I have blogged a bit about cubulated groups and surface subgroups previously, and I even began this blog (almost 4 years ago now) initially with the idea of chronicling my efforts to attack Gromov’s surface subgroup question. This question asks the following:
Gromov’s Surface Subgroup Question: Does every one-ended hyperbolic group contain a subgroup which is isomorphic to the fundamental group of a closed surface of genus at least 2?

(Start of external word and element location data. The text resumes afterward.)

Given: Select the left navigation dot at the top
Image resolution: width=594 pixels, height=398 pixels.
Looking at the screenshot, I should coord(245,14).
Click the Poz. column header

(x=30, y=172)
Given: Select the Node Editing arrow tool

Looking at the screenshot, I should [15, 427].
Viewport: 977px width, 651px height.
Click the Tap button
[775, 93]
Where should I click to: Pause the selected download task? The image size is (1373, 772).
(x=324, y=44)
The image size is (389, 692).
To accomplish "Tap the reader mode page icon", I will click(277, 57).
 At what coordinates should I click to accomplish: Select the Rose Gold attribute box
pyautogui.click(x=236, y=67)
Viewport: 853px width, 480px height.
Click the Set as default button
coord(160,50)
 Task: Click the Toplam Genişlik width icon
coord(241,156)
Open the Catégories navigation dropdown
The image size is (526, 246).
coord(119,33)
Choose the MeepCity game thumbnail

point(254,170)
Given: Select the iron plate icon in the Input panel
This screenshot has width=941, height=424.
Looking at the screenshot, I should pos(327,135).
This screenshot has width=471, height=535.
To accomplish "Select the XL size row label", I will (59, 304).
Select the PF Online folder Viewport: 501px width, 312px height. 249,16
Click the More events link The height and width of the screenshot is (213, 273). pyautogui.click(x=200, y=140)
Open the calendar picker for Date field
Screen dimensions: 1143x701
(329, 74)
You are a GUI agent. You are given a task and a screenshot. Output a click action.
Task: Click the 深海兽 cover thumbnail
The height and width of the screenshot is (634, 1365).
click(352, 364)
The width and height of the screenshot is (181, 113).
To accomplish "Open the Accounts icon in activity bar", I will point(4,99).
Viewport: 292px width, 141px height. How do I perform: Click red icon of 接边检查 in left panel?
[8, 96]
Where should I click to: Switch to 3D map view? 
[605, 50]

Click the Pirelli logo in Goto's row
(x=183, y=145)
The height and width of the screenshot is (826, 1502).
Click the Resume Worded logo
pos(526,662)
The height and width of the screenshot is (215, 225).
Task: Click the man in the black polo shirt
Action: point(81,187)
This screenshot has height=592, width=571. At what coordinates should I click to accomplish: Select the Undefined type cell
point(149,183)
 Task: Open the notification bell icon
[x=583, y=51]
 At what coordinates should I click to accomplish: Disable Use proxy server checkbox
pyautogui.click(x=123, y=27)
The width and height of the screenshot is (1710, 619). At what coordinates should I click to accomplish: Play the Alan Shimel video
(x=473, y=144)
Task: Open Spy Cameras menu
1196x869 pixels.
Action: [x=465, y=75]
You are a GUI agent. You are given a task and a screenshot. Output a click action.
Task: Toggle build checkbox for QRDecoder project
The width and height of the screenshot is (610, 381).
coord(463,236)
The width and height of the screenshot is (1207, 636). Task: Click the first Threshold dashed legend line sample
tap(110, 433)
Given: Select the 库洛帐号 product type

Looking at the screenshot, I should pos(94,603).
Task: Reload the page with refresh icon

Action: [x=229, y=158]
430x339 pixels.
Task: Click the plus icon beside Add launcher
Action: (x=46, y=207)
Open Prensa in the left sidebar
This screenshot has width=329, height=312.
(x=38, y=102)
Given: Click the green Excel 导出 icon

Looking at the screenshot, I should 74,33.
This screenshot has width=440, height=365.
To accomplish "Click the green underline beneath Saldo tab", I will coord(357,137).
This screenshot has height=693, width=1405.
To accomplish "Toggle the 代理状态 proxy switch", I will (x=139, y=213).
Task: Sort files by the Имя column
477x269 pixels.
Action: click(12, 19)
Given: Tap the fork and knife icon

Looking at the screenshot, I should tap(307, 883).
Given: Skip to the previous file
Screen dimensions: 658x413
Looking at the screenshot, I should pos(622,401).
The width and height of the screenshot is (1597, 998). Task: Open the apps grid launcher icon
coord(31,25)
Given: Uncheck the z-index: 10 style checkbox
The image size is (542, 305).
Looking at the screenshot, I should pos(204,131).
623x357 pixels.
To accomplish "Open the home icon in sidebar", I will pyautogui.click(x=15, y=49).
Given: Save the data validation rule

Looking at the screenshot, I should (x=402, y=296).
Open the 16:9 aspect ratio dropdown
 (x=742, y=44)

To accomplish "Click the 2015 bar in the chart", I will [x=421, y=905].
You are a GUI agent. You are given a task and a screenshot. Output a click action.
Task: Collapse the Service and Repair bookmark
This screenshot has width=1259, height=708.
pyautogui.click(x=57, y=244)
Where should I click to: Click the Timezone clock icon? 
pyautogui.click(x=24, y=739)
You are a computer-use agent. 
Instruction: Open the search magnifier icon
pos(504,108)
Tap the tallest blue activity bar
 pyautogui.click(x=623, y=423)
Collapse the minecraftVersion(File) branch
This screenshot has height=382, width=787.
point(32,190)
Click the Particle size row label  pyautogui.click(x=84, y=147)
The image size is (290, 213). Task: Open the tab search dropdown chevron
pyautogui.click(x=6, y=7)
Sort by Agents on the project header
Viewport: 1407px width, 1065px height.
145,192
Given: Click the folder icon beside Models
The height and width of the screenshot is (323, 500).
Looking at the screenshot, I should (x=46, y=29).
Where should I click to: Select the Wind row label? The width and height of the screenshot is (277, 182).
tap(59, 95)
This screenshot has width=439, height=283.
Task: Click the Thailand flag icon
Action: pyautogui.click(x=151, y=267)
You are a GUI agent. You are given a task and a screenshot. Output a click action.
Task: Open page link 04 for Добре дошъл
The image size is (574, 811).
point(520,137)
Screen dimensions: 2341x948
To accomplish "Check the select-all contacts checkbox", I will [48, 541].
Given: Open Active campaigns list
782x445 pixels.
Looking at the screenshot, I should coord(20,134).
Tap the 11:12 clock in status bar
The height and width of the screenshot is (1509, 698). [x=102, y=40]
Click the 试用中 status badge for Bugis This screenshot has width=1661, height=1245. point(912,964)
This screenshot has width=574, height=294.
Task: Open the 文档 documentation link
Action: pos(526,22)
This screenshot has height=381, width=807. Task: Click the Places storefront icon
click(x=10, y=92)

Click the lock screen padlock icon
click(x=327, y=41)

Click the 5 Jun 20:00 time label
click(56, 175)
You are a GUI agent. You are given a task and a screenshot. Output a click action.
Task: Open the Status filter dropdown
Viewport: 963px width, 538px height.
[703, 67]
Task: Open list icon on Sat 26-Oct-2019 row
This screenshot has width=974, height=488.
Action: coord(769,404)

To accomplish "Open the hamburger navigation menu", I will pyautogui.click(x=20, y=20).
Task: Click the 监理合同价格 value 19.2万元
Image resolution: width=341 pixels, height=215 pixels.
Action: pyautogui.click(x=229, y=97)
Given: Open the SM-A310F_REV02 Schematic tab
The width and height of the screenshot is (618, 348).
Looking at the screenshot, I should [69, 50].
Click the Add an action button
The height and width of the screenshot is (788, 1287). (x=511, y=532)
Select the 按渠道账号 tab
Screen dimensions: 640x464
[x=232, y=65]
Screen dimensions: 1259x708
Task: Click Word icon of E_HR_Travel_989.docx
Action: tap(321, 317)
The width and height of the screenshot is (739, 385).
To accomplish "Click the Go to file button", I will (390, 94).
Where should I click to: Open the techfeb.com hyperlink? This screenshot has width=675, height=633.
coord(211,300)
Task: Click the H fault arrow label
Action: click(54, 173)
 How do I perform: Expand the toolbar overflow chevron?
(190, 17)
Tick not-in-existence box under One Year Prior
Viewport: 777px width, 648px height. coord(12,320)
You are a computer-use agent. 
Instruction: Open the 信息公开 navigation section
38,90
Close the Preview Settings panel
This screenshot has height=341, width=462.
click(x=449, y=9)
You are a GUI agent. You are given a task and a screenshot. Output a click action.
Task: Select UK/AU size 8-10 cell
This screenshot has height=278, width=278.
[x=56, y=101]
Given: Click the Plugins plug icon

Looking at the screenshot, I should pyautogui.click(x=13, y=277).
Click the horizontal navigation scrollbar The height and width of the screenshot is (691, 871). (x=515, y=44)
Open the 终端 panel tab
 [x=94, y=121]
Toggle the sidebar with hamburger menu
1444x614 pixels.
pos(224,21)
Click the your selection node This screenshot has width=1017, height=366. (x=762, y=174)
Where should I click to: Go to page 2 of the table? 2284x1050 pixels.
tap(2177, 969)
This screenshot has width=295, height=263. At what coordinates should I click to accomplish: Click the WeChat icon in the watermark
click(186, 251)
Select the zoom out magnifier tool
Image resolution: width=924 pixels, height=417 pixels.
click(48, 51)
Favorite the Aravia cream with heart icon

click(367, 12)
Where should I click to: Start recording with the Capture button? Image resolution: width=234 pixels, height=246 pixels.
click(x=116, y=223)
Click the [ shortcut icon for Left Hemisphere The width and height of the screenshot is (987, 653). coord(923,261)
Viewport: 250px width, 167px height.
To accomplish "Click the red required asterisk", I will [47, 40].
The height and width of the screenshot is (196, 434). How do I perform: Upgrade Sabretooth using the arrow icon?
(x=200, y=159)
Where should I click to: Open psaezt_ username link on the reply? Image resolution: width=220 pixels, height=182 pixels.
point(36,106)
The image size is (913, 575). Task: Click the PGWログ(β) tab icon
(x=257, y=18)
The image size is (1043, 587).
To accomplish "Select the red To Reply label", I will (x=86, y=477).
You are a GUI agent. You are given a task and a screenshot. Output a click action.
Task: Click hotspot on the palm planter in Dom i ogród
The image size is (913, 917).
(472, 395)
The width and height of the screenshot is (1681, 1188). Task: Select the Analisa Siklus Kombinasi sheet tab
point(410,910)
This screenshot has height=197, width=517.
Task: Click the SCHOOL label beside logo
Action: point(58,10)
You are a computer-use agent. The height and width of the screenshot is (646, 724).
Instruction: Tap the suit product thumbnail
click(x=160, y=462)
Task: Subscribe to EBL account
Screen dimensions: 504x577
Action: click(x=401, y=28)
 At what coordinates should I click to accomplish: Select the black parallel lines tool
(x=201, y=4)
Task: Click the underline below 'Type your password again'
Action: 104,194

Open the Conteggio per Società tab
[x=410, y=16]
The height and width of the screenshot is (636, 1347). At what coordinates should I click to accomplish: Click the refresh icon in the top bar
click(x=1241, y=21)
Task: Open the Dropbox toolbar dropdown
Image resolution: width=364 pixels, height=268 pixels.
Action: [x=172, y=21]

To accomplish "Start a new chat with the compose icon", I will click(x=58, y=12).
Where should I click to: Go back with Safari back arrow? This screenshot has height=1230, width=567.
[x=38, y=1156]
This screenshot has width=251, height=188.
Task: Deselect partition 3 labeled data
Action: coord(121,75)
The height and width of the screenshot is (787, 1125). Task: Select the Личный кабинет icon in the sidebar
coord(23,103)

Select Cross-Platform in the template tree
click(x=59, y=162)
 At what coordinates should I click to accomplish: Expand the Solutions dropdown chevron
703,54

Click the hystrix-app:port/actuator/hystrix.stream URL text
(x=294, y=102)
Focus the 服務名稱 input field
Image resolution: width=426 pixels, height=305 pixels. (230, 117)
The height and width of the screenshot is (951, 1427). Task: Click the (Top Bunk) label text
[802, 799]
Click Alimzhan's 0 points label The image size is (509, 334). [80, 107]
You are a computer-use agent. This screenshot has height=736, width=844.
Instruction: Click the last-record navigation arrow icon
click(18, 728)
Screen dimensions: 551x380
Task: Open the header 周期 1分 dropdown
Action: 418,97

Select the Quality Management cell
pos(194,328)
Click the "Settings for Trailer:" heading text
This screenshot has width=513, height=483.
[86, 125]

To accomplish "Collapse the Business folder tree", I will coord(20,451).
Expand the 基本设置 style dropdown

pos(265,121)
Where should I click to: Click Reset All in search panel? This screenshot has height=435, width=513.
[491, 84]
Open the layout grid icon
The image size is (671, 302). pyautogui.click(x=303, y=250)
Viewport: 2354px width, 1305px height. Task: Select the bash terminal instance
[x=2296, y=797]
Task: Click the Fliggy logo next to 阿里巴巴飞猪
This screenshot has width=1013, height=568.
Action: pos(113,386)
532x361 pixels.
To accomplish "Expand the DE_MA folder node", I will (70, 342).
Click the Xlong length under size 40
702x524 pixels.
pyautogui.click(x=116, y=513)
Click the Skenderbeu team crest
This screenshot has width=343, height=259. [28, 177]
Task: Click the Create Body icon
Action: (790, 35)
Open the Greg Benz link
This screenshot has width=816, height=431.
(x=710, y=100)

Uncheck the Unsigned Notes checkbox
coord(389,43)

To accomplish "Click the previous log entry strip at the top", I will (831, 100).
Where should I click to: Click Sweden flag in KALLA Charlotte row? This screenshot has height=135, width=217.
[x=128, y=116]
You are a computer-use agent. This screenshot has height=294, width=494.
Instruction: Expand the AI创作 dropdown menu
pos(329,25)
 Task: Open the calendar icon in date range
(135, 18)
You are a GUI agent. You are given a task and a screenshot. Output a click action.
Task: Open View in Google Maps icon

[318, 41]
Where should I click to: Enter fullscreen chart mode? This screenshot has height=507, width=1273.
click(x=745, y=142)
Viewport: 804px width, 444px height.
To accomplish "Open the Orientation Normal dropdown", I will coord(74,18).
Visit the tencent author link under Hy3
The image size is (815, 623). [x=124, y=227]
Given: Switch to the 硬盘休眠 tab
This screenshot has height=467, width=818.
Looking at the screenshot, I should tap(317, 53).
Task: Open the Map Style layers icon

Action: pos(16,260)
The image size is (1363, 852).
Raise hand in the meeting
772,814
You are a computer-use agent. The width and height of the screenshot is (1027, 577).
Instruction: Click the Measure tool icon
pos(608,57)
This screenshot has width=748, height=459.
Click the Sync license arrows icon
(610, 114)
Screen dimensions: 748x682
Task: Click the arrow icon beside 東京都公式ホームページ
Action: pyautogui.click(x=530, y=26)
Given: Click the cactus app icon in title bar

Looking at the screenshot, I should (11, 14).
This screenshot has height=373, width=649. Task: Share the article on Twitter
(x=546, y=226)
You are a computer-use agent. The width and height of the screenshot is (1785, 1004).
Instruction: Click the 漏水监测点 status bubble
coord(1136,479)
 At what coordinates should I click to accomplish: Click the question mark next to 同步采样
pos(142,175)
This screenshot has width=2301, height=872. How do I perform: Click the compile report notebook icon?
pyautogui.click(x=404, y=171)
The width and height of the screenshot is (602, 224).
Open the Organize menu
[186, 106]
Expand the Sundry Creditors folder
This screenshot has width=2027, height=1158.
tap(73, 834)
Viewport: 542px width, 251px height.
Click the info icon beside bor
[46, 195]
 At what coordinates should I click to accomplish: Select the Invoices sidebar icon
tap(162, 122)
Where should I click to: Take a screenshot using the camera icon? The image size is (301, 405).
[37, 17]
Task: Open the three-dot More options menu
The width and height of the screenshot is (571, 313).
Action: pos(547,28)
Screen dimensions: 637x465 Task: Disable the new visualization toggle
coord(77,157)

The restriction to one-ended groups is just meant to rule out silly examples, like finite or virtually cyclic groups (i.e. “elementary” hyperbolic groups), or free products of simpler hyperbolic groups. Asking for the genus of the closed surface to be at least 2 rules out the sphere (whose fundamental group is trivial) and the torus (whose fundamental group cannot be a subgroup of a hyperbolic group). It is the purpose of this blog post to say that Alden Walker and I have managed to show that Gromov’s question has a positive answer for “most” hyperbolic groups; more precisely, we show that a random group (in the sense of Gromov) contains a surface subgroup (in fact, many surface subgroups) with probability going to 1 as a certain natural parameter (the “length” of the random relators) goes to infinity. (update April 8: the preprint is available from the arXiv here.)